William Henry Sarles died intestate February 26, 1919, and Mary Ella Sarles died intestate March 1, 1919. The administrator of William Henry Sarles thereafter made application to the Poughkeepsie Trust Company to secure one-half of said award, upon notice to the heirs at law. An order was made in the Supreme Court directing payment to him of one-half of said award. This proceeding is not binding upon this court in the instant case.
Upon this accounting, William Henry Nelson claims one-half of said award as the only first cousin and next of kin. The heirs at law appear and contend that the award made in the condemnation proceeding still retains its character as land and should pass to the heirs at law.
It is claimed by the heirs at law that neither William Henry Sarles nor Mary Ella Sarles ever made application for the money or ever, by any act of theirs, indicated that they accepted the award as personalty and that, unless some claim was made upon their part or step taken by them to indicate their wish to treat the award as money, it always retained its character as real estate.
The Condemnation Act, chapter 724 of the Laws of 1905, section 18, states when moneys awarded as compensation should be paid to a trust company. The owners, at the time of the taking of the oath of the commissioners, did not fall within any of these requirements. William Henry and Mary Ella Sarles were over age, of sound mind, residents of the county of Westchester, owners by deed of the property, upon diligent inquiry could be found, and there were no adverse or conflicting claims as to the moneys. Why the money was deposited in a trust company to the credit of a prior owner, or to unknown owners, I do not understand. Section 18, I think, solves the question, in stating that the moneys deposited in a trust company as directed by the court in the order of confirmation shall be payments "as valid and effectual, in all respects as if made to the said owner or owners, person or persons interested therein respectively, themselves, according to their just rights."
It evidently was the intent of the lawmakers to pay money for land taken, and the award in this case was personalty, whether paid directly to the owner, or paid into a trust company upon this very irregular and erroneous finding of commissioners of appraisal.

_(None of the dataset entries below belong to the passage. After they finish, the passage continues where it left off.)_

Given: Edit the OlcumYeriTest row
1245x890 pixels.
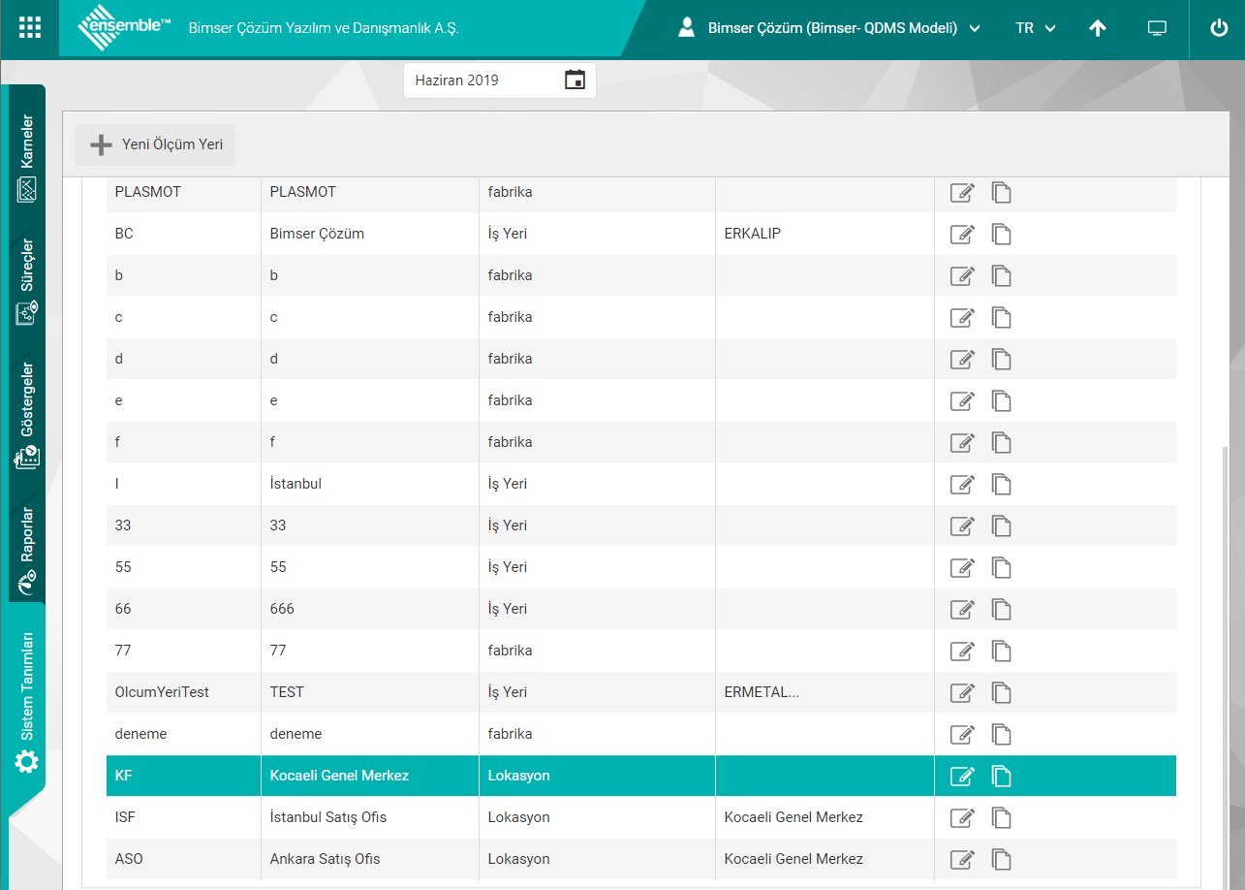Looking at the screenshot, I should 961,692.
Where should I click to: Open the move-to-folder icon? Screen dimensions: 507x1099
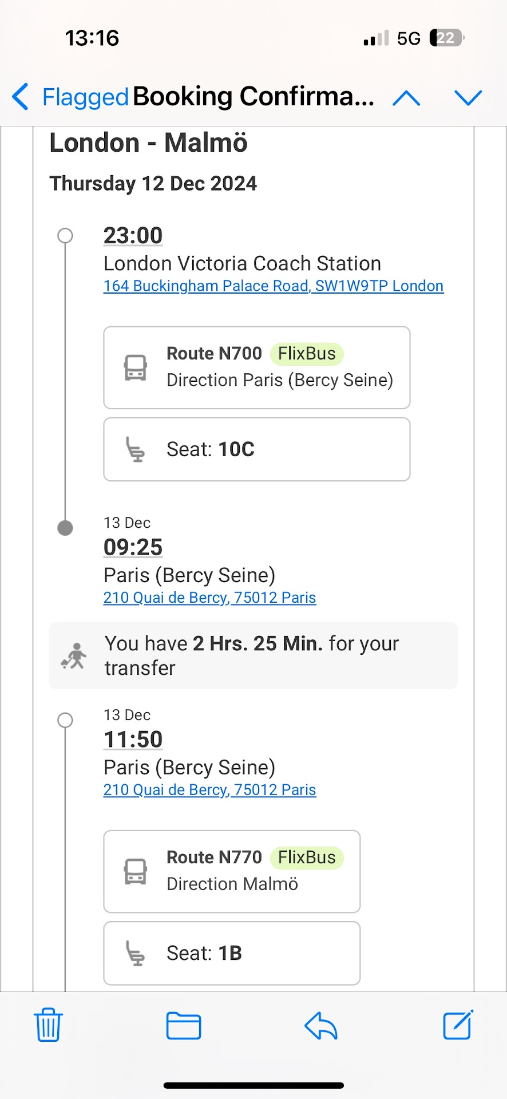coord(184,1025)
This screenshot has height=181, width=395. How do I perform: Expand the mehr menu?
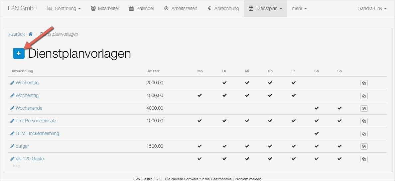tap(299, 8)
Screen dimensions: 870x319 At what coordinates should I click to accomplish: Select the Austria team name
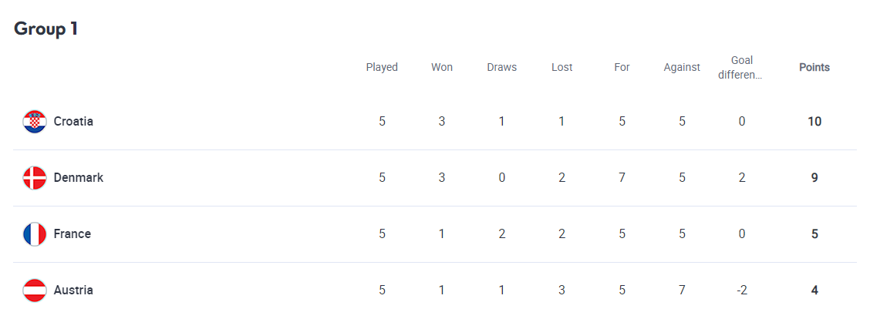73,290
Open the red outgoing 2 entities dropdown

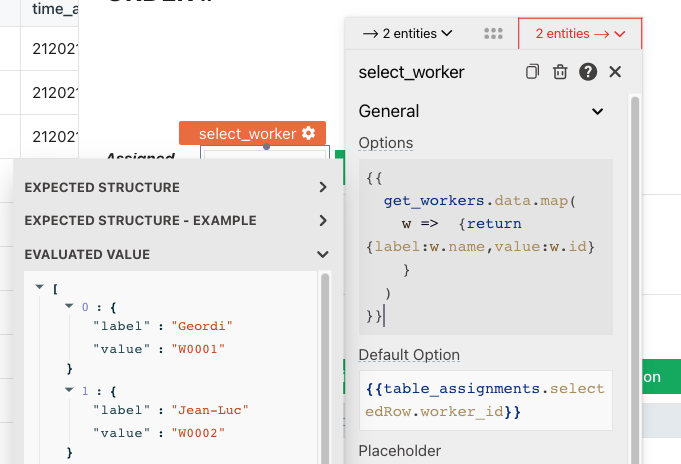tap(580, 33)
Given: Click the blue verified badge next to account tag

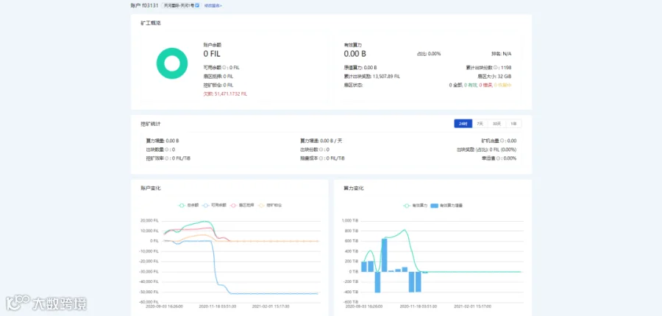Looking at the screenshot, I should [x=197, y=5].
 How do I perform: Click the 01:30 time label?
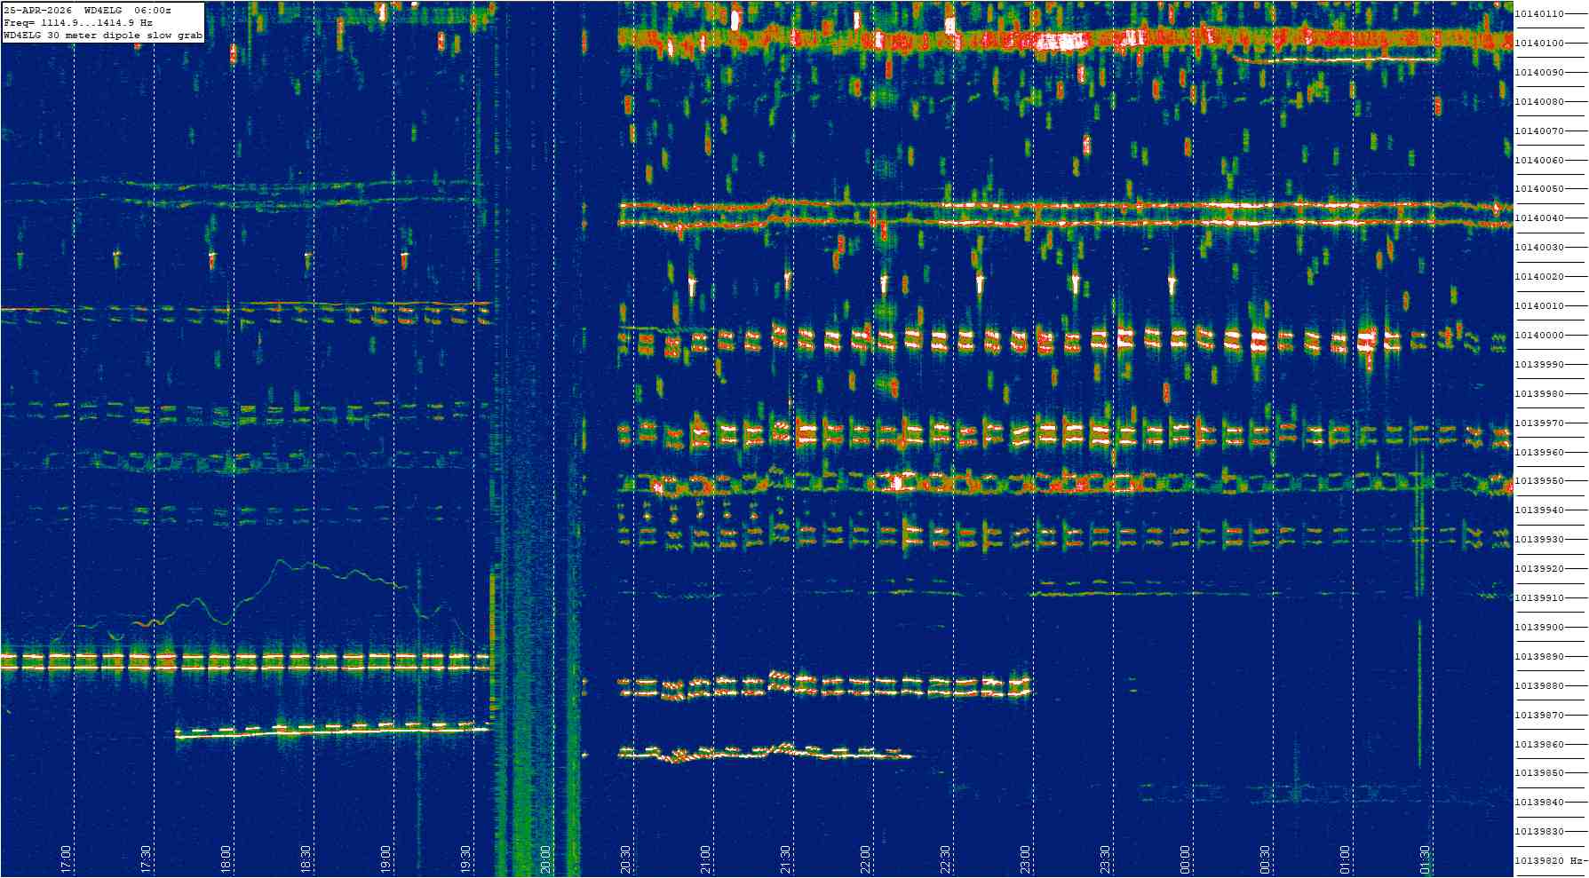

Section 2359 of the Code of Civil Procedure provides that, upon the sale of the real estate of an infant or incompetent person, the proceeds are deemed property of the same nature as the estate or interest sold until the infant arrives at full age or the incompetency is removed. Matter of McMillan, 126 A.D. 155; Matter of McKay, 37 Misc. 590. This section lays down the legislative policy in such cases for infants and incompetents. The case of Matter of Field, 182 A.D. 229, cited by counsel for the heirs, is not in point. The cases, however, which hold that an award for property condemned is personal property, are cases wherein the persons entitled to the award have made some effort to obtain it and have considered it personalty.

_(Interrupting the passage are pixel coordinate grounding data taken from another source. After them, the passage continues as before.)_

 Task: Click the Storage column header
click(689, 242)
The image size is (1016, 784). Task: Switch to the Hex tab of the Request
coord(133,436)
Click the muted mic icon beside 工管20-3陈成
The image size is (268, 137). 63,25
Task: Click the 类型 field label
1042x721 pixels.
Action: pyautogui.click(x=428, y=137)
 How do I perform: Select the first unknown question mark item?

In the instant case, William Henry Sarles and Mary Ella Sarles never did acquiesce in the condemnation proceeding in any wise, and never made an attempt in their lifetime to secure the money from the trust company. Must William Henry and Mary Ella Sarles have performed some act to show an election to treat the award as money, before a conversion took place? I think not. United States v. Baker, 183 Fed. Repr. 280. The text-book writers, however, as a general proposition hold otherwise. From the trend of the decisions in this state, I believe the higher courts will hold that, when real estate is taken by legal authority in condemnation proceedings, the awards will be treated as personalty, even when the owners stand mute, if the owners are competent and of full age. In any event, I am content to so decide the instant case as the law of the state.

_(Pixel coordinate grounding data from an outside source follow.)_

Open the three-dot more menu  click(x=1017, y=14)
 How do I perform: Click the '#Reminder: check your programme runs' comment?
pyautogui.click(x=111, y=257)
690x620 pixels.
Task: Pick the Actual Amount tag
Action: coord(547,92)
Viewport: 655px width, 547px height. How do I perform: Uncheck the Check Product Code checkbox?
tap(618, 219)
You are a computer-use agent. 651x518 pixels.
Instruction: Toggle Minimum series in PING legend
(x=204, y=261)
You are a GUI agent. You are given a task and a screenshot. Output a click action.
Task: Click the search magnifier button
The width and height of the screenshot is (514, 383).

In Ametrano v. Downs, 170 N.Y. 388, the court said: "It is settled by a number of authorities that if the sale be made by execution or judicial decree in the lifetime of the intestate the proceeds are personalty and go to the next of kin, while if made after his death they are real estate and go to the heirs at law, except where the property belongs to an infant or to an incompetent person, in which case the proceeds retain their original character of realty." This case is analogous to the instant case in that the sale was a forced one under authority of law. Graham v. Dickinson, 3 Barb. Ch. 169, 184.
In Matter of Lyle, 41 Misc. 596, it was held by the surrogate of Kings county, where damages were awarded prior to a testatrix's death, whether money is actually paid or not, that instantly the order is entered it becomes a judgment in favor of the person named therein.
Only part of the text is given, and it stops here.